**Sayfa**:

BALDIRAN ÇORBASI
Tayfun KARAKUŞ

Tayfun KARAKUŞ

BALDIRAN ÇORBASI

05 Kasım 2019 - 09:55 - Güncelleme: 05 Kasım 2019 - 10:04

Sahafları, kitapçıları dolaşıyorum. Yağmur serpiştiriyor. Az ötemde; kirli sarı yüzü, kapısı çokça karanlık bir han. İzbe insanlar, izbelerde dolaşıyor. Çokça aradıklarını bulmak, bir o kadar bulmamak için. Sahaf demek; yığın yığın unutulmuşluk, bir kenara atılmışlık demek!

Sadece kitaplar bir kenara atılan kitaplar mı? Sanmam; sahafların kendileri de öyle; saç sakal karışıklık, izbe insanlar, birilerinin gelmesini, gitmesini neredeyse umursamıyorlar.

Arıyorum, arıyorum yok yok! Nefes nefes kitap soluyorum, kitap tozu, insan tozu. Bir hayli vakit geçiyor; Neden sonra “Sokrates’in Savunması” gözüme ilişiyor. Yanında da Emekli Kurmay Albay Rahmi Apak’ın “Yetmişlik Bir Subayın Hatıratları” duruyor. Şeytanın işi yok, dürtüyor, iki kitabı da alıyorum.

Bir sahaf, bir sahaf daha; bir han, diğer han derken, çokça dalıyorum.

Ayaklarım kalabalık içinde tenha…

Şurada burada otomobil farı çakıntıları, parlak, süslü vitrinler; “Burjuva ev hanımı rolüne kendini kaptırmış aşüfteler” gibi  gelene geçene göz kırpıyor.

Anlıyorum, hal hal değil!

Bir yalnızlık ürpertisi, üşüme…

Haylaz talebelerin takıldıkları Sakara caddesinde kıyıda köşede kalmış çay ocağı ilişiyor gözüme. Oturuyorum, oturmuyorum da enkaz çöküyorum. Garsona, bir çay söylüyorum; hayret sektirmeden getiriyor. O meşum yalnızlık soğuk,  sıcak çayda duman duman tütüyor.

Talebeler arasında hararetli bir tartışma, harareti yüksek!

 Malum günün konusu; Barış Pınarı harekâtı, Trump’ın mektubu. Verilmesi gereken yanıtlar. Kimi iktidarı alt üst ediyor, yakasından tutup yerer seriyor, kimi de muhalefetin imiğini sıkıyor, soluksuz bırakıyor. 

Herkes kendince haklı…

Her biri ayrı telde, her biri kâh diplomat, kâh asker.

Yine dalıyorum.

**Verilen görev a**:
Köşe yazısında "Bir yalnızlık ürpertisi, üşüme…" sözcüklerini içeren yerle başlayıp "duman duman tütüyor." sözcükleriyle biten bölümü birebir kopyalayın.
Köşe yazısı ile aşağıdaki liste birbirinden bağımsız iki ayrı malzemedir.

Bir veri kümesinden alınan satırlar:
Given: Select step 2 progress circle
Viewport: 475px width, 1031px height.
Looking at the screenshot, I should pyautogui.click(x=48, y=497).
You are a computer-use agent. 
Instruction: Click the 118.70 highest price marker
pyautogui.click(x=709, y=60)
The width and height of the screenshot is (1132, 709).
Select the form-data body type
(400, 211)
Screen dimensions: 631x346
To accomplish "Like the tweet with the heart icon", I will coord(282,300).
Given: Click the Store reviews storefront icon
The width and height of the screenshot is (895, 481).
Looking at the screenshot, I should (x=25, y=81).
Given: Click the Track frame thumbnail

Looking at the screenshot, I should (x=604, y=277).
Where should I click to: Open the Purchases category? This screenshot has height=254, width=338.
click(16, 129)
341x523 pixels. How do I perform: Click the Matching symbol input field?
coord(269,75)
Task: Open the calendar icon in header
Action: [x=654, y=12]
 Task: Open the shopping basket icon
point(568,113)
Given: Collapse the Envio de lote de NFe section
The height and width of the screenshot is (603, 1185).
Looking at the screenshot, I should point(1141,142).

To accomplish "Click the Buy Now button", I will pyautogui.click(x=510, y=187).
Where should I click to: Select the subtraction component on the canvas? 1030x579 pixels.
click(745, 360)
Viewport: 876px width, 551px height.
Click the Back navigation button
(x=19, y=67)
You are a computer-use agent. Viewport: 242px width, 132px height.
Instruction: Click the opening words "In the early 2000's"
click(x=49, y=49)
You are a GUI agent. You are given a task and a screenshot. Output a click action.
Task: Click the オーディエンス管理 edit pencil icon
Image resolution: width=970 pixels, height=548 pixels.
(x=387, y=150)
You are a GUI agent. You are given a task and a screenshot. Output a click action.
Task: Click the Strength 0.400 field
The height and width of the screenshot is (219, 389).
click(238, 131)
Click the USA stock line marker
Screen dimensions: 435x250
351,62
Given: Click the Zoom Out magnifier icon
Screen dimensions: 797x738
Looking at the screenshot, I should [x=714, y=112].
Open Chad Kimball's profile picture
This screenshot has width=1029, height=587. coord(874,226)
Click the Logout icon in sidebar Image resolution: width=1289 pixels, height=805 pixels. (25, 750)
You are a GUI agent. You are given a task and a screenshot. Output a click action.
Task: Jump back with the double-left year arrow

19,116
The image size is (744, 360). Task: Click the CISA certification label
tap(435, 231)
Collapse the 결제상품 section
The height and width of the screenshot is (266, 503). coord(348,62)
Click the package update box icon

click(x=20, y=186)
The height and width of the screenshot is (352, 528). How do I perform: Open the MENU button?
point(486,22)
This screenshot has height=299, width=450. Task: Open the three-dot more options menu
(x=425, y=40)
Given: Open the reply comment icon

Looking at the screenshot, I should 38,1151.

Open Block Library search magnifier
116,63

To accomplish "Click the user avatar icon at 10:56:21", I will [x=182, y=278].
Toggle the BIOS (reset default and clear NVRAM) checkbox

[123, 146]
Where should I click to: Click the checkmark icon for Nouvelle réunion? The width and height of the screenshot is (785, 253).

**Verilen görev b**:
Listede "Given: Click the Zoom Out magnifier icon" ifadesini içeren satırla başlayıp "tap(435, 231)" ifadesini içeren satırla biten kısmı, iki uç satır da dahil olmak üzere aynen yazın.

**Beklenen yanıt a**:
Bir yalnızlık ürpertisi, üşüme…

Haylaz talebelerin takıldıkları Sakara caddesinde kıyıda köşede kalmış çay ocağı ilişiyor gözüme. Oturuyorum, oturmuyorum da enkaz çöküyorum. Garsona, bir çay söylüyorum; hayret sektirmeden getiriyor. O meşum yalnızlık soğuk,  sıcak çayda duman duman tütüyor.

**Beklenen yanıt b**:
Given: Click the Zoom Out magnifier icon
Screen dimensions: 797x738
Looking at the screenshot, I should [x=714, y=112].
Open Chad Kimball's profile picture
This screenshot has width=1029, height=587. coord(874,226)
Click the Logout icon in sidebar Image resolution: width=1289 pixels, height=805 pixels. (25, 750)
You are a GUI agent. You are given a task and a screenshot. Output a click action.
Task: Jump back with the double-left year arrow

19,116
The image size is (744, 360). Task: Click the CISA certification label
tap(435, 231)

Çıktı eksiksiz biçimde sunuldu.